The projected path of Irma began as squiggles on a map that extended as far west as the Gulf and as far east and north as Virginia.  With each day, the different models have slowly narrowed into meteorological agreement, and it looks as if even Highlands will be affected, leaving us with plenty of rain as the storm weakens over land.  We are indeed fortunate to live so far away from the Ocean.


I had a lot of nervous energy to burn off this morning, coming straight to Town from a computer screen filled with images of howling winds and frond-less palm trees, huge lakes dotted with the roofs of submerged cars, death tolls climbing.  Four half-mile repeats, all of them faster than planned.  And a long run planned for Saturday, before the rains arrive on Monday and Tuesday.  It seems as if hard running makes it easier to accept these extremes of weather that are always with us.  

It has turned colder in Highlands - 45 degrees this morning - and I had to dig deep in the laundry room cupboard for gloves and ear covers, the first time since late last winter.  The leaves are beginning to turn, fall is upon us, and hurricanes are approaching relentlessly.

Saturday, September 2, 2017

Bear Left

Today was not the first time I have encountered a bear while running in Highlands, but it is the closest encounter I have had.  And I have never failed to be completely surprised.

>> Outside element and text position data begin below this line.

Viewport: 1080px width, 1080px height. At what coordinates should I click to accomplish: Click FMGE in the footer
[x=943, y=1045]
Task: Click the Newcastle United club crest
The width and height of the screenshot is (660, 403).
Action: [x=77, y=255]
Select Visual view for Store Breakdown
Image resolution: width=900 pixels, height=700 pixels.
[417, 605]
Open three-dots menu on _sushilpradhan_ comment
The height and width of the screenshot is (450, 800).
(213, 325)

My mind was a hundred miles away as I was logging the final mile of my Saturday long run, remembering all of the times I have run on this familiar stretch of road.  I was by myself, coming around that curve below Satulah Ridge Road, heading downhill toward the School.  My Mom used to live in that little house on the right, and I often think of her when I run by.  There is a driveway on the left, and as I passed it I suddenly saw him on my left, right at the foot of the driveway, probably as startled at a runner going by as I was by him, and so close I could have reached out and touched him.

My immediate thought is always, "Wow, that's a big dog!" followed instantaneously by the understanding that it is not.  Because it is so completely unexpected, here on this familiar road, which also happens to be the second mile of the Twilight 5-K course - what a surprise some of those runners would have had two weeks ago if they had encountered this bear!  It might have made for some faster finish times.  I hurried down the hill, watching him over my shoulder as he came out of the driveway and began walking down the middle of the road behind me, and then crossed it and disappeared.

"What's up?"  A man had been emptying his trash next to Debbie's house and was watching me standing in the road gawking.  "A bear, just up there!"  He had never seen a bear before and was a little surprised.  But by then he was gone, melted silently into the rhododendron, and a pair of walkers with two dogs on leashes were walking down the hill; I would have thought those dogs might have seen or smelled him.  "It's pretty special, isn't it, living in a place where bears are right here among us," I told the man.  "And also a little intimidating!"  He agreed.

And now, naturally, every time I pass that driveway I will expect to see a large, powerful, unpredictable animal standing there, reminding me that I am but a recent immigrant to this wild country.